Il est vrai que la liberté est une caractéristique qui distingue l’homme, mais elle est fondée sur un ordre objectif de valeur ; de fait, faute d’un fondement de cette sorte, faute d’une appréciation essentielle de ce qui est vrai, la liberté devient une caricature d’elle-même et se vide de son sens. Dans notre civilisation actuelle, il semble facile d’oublier, comme l’a fait récemment à plusieurs reprises le président Obama, que, dans le contexte originel, la liberté et nos droits inaliénables ont pour source le Créateur.

Cette tendance moderne à séparer la liberté de la vérité se manifeste entre autres dans les débats sur le primat de la conscience.

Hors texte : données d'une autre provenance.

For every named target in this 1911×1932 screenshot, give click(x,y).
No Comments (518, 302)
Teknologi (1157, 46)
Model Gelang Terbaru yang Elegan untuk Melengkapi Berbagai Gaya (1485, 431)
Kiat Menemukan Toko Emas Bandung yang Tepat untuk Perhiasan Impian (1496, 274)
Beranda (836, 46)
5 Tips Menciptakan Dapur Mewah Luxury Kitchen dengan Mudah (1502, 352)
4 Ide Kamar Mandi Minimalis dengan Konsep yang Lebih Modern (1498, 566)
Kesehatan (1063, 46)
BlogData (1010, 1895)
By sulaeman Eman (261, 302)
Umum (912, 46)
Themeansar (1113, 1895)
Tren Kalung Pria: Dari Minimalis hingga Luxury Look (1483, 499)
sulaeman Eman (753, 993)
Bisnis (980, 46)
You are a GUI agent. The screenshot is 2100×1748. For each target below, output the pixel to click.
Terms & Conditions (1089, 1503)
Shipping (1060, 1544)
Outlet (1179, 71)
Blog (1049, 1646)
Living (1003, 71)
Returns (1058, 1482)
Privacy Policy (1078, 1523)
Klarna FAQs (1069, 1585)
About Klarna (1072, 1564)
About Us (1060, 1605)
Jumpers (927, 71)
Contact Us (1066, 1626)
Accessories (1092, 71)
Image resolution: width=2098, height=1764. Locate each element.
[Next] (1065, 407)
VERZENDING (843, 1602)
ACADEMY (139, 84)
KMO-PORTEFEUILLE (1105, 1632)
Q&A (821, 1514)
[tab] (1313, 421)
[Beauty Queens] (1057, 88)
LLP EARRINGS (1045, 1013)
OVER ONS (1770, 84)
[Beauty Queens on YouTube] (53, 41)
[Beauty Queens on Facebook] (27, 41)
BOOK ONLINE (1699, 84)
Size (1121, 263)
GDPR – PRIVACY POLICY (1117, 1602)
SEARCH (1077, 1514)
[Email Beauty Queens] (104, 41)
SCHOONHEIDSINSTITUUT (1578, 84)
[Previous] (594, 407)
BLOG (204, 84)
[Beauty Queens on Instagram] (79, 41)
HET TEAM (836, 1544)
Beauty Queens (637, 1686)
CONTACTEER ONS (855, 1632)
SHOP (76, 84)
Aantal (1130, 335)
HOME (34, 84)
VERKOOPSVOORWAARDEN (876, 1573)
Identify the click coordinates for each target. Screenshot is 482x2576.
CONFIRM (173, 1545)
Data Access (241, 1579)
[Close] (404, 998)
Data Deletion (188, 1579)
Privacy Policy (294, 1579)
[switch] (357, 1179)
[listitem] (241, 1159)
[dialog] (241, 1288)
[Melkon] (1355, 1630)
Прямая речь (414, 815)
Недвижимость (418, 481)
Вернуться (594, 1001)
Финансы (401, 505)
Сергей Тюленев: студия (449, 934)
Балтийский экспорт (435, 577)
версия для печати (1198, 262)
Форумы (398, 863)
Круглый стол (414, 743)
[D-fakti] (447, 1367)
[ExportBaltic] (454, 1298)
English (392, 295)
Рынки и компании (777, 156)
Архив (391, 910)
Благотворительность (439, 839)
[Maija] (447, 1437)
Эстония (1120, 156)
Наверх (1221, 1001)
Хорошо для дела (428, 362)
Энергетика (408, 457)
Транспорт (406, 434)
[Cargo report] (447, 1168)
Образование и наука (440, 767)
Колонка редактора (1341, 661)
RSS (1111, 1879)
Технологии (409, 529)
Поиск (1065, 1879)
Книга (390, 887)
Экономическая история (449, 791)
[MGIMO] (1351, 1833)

C’est souvent ce principe qui est invoqué comme justification pour se démarquer des enseignements de l’Église sur toute une série de questions morales. Ces discussions ont eu un attrait particulier pour nombre d’Américains, habitués qu’ils sont à s’examiner, eux et leur société, en termes de liberté individuelle et d‘autonomie. Le primat de la conscience semble dès lors exprimer un impératif moral.

De même que celui de la liberté humaine, le rôle de la conscience dans la prise de décisions morales est un point central de la foi chrétienne. Encore faut-il comprendre exactement ce qu’on entend par conscience et primat de la conscience. Aussi bien dans la culture populaire que dans les écrits les plus élaborés de certains théologiens moraux, la conscience s’est considérablement éloignée de son sens originel.

La conscience est l’acte ou la condition de savoir quelle direction prendre dans une situation donnée. Venant du latin cum scientia (conscientia), qui signifie « en connaissance de cause », la conscience est une habitude ou une disposition de l’intellect en rapport avec ce qu’est spécifiquement un comportement humain. C’est un jugement de la raison pratique plutôt que de la raison spéculative en ce sens qu’il porte sur la praxis, sur l’action à entreprendre ou sur celle qui est accomplie. L’obligation de suivre sa conscience découle de ce qu’est cette dernière. La mise en demeure faite à la conscience d’agir au mieux dans des circonstances concrètes et particulières exige obéissance uniquement parce que c’est l’application du bien moral universel et objectif.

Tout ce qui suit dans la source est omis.